***** Text block *****
To focus on one as an example, think of economics. Individuals are free to make their own financial choices with their money. And we’d agree that an individual’s own decisions have a tremendous impact on his or her financial well-being. We’d also agree, however, that, regardless of how much or how little we have in our piggy banks, we’re affected by wide-scale peaks and recessions. And peaks and recessions don’t happen out of nowhere — they’re the result of a series of individual decisions.

 

Individuals create systems, and systems impact individuals. Just ask the children of abusive parents or divorcees. Or the family of a pornography-addict or drug user. Or a kid who’s growing up in the midst of AIDS and genocide. They’ll all tell you that individuals contribute to systems, and systems shape individuals.

 

The great myth within humanity is that any of us are ever alone, that we can do whatever we want because “It’s not going to hurt anyone else.” It is the central deception of sin, isolation. But the truth is that we cannot get away with doing, thinking, or saying a single thing that isn’t going to impact someone, somewhere down the road.

 

We are connected.

 

It’s clear in the stories of Scripture: sinfulness led to deadliness, which brought about more sinfulness yet. The cycle continued — a momentum of corruption and decay. But as people who believe in Jesus as Messiah for the world, we believe that his death and resurrection inaugurated a new Way. The Apostle Paul candidly writes about this in the fifth and sixth chapters of his letter to the Romans: the cycle of sin and death have been replaced with a cycle of faithfulness and life, and Christ’s followers are to further the new cycle of living. 

 

When asked by a student if Christ-followers are at liberty to contribute to the old cycle (beginning of Romans 6), Paul goes on a tangent that can pretty much be summed up as, “Absolutely not! If they do, there was no point in anything Jesus did.”

 

We know all about how cycles of sin corrupt friendships, families, cities, and people over generations. But what does it look like when the cycle that Christ began is continued today? What does it look like for people to care for the environment in a way that makes their neighbors do the same? Or for a man to respect and empower women in a way that causes his sons to do an even better job of it than he does? What if a group of people stepped back from materialism and pooled their finances to create an orphanage in an area of need, and that orphanage went on to care for generations and generations of children who need love and care? And what if children who were seemingly destined to be aborted were instead allowed to live through adoption, and became the very leaders of this movement?

 

And what if the people who were engaged in such a movement weren’t acting out of empty human-centrism or political agenda, but were letting it be known that the gospel of Jesus is the driving force behind the change? What if it was announced that this movement was about God’s plan coming about on Earth as it does in heaven? What if the participants of this new life were constantly being nourished by the words of Scripture, dwelling in prayer, and taking part in life-giving spiritual practices? What if these people had the opportunity to be discipled by spiritual directors whose interest was for them to fully realize their identity as Christ-followers, and all of the acceptance and forgiveness that comes with that?
*****
Goals:
**A)** Answer these about the passage on individuals and systems:
(i) What field does the passage pick as its example?
(ii) What does the passage call the central deception of sin?
(iii) In which chapters of Romans does the passage say Paul writes about the new cycle?
**B)** Carry on the passage on individuals and systems, starting right after its final sentence.
***** Collected data *****
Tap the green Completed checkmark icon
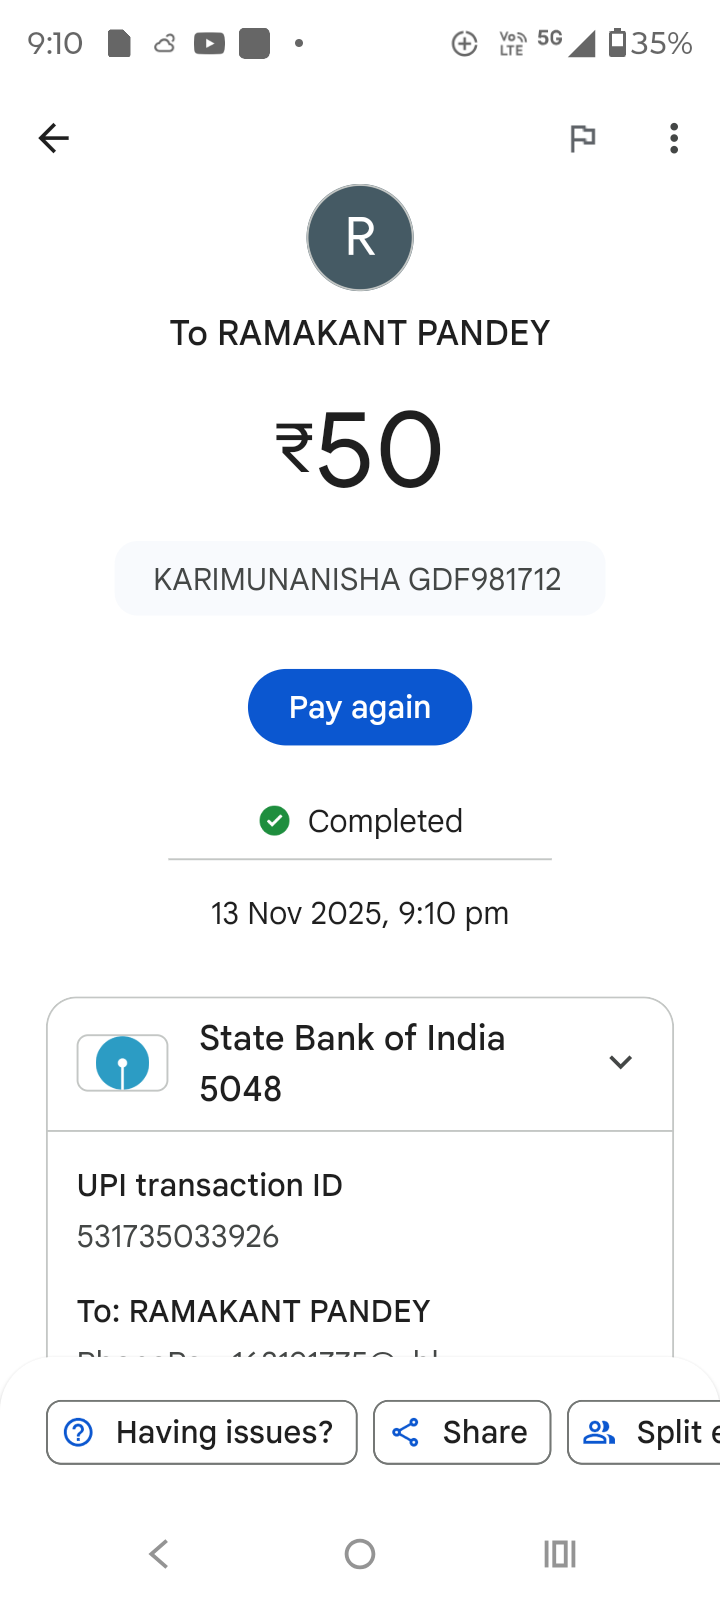Viewport: 720px width, 1600px height. (274, 821)
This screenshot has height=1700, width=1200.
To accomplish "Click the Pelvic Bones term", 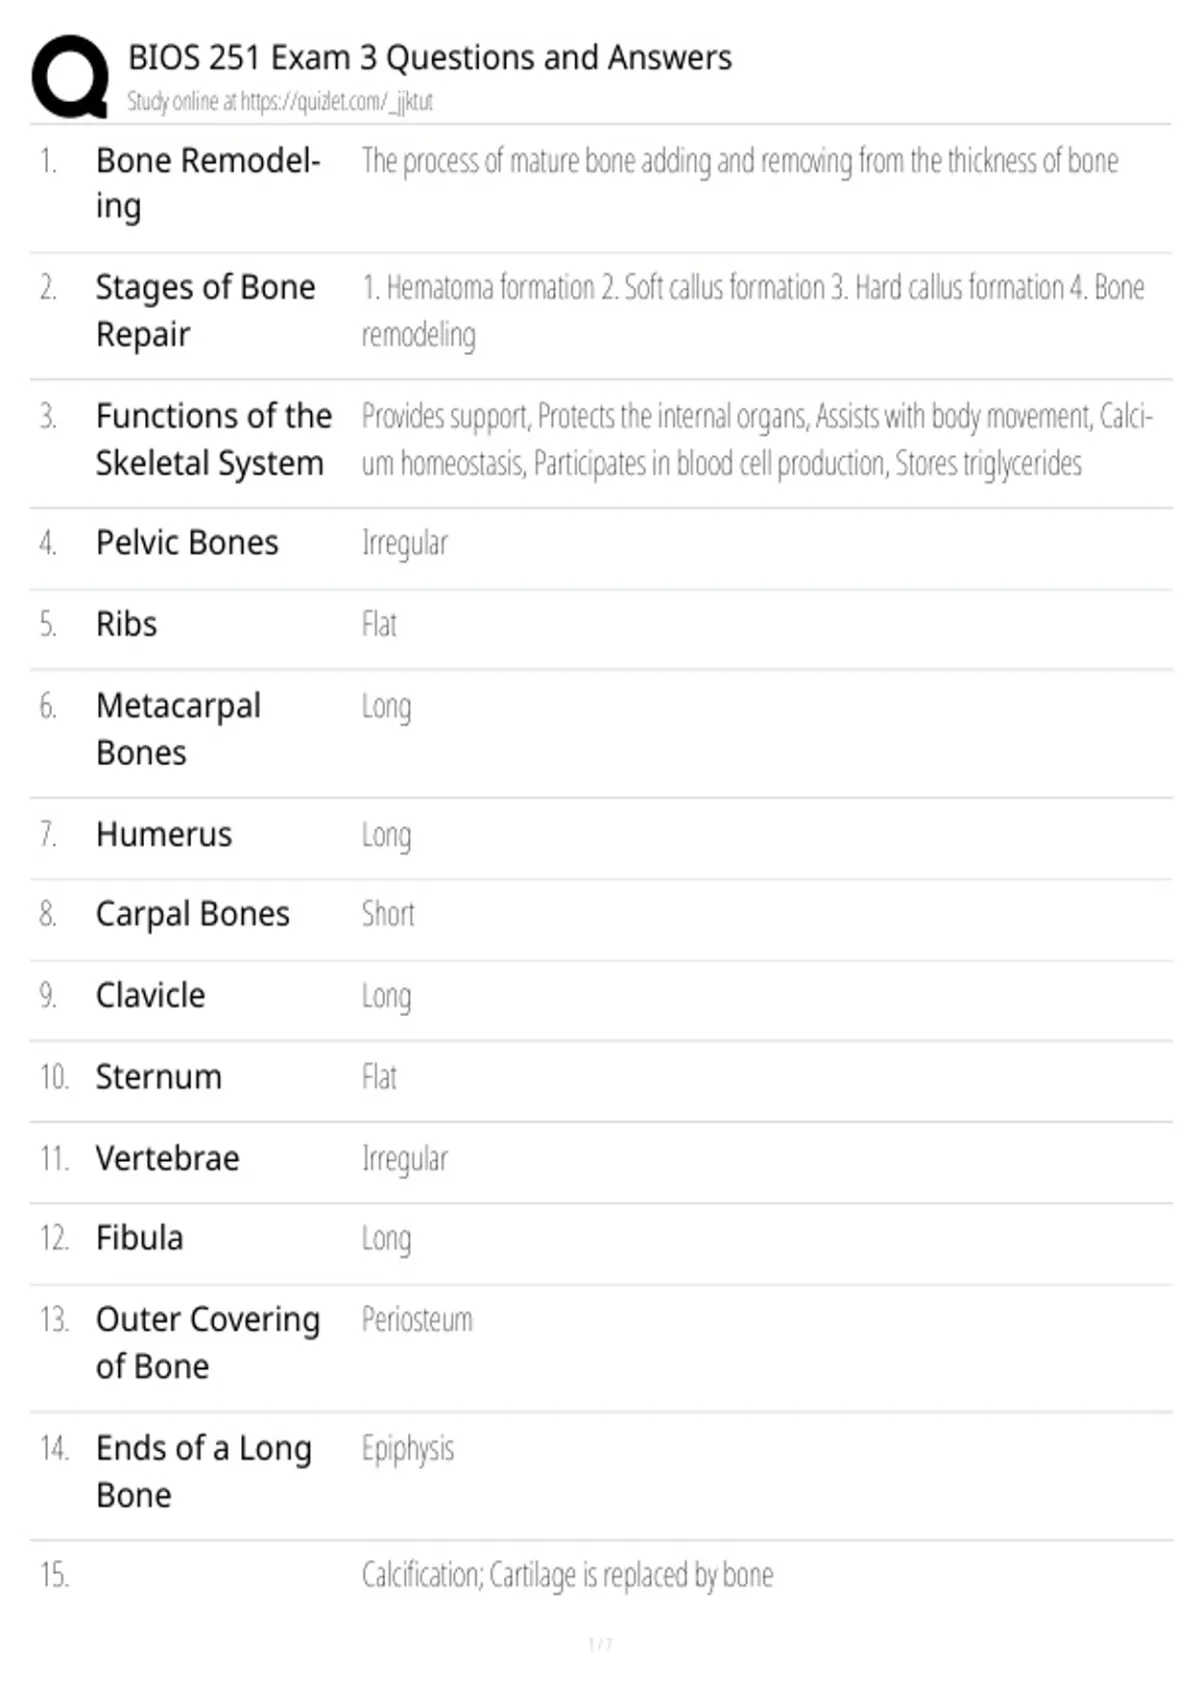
*****
Expected results:
**A)**
(i) Economics.
(ii) Isolation.
(iii) The fifth and sixth chapters.

**B)**
 

What if all of that came to be?

 

Well, we might call that a sustainable movement. We would recognize that what we were seeing was the sort of faithfulness that spreads life and hope in the lives of friends and neighbors and families. Remember how systems work, how individual lives are always influenced by systems around them? This cycle of faithfulness and life would inevitably improve the world of these friends, neighbors, and families. Those people, in turn, would have the chance to join God’s people, take up Jesus’ Way, and join the mission. (Maybe if people saw how beautiful Jesus’ Way can be — what a difference it can make in the world — more of them would take seriously who Jesus claimed to be and the movement he claimed to start, don’t you think?)

 

In the end, what we’d have is this: Christ’s faithfulness creating an invitation to his Way for each of us; our faithfulness modeling that new life in Christ’s Way and tangibly spreading the invitation as we better the lives of those around us; and others accepting that invitation to the Way, faithfully participating in it, and bringing about yet another stage in this ever-growing movement. And so on and so forth.

 

It’s a sustainable faith project.

 

It’s ridiculously simple, yet it’s radical and difficult in that it calls people to actually obey the instructions of Christ. It takes leaving a life of selfishness. It requires shaking off the myth that we’re a bunch of little automatons whose actions don’t contribute to one of two systems — the cycle of sin and death, and that of faithfulness and life.

 

That’s the Paradigm vision: to faithfully live out true life in the Way of Jesus, inviting those we impact to freely choose to acknowledge Jesus as Messiah and join the mission. It’s a gift that keeps on giving, this sustainable faith project of ours.

 

The plan for bringing this about in our area of North Seattle is to tell and learn the message of Scripture in our gatherings, deepen our understanding of God and our relationships with others in communities, and to act out the redemptive message of Christ through local involvement

 

Is Paradigm a “church”? Yes and no, depending on what you associate with that word. If someone is looking to be part of a church, Paradigm could be a viable conclusion. But a person who is already involved in a church is welcome to take part in any or all of the three things we do (gatherings, communities, and local involvement). And a person who dislikes church might enjoy Paradigm (though we acknowledge that some people dislike pretty much everything, and it’s only a matter of time before they dislike us too).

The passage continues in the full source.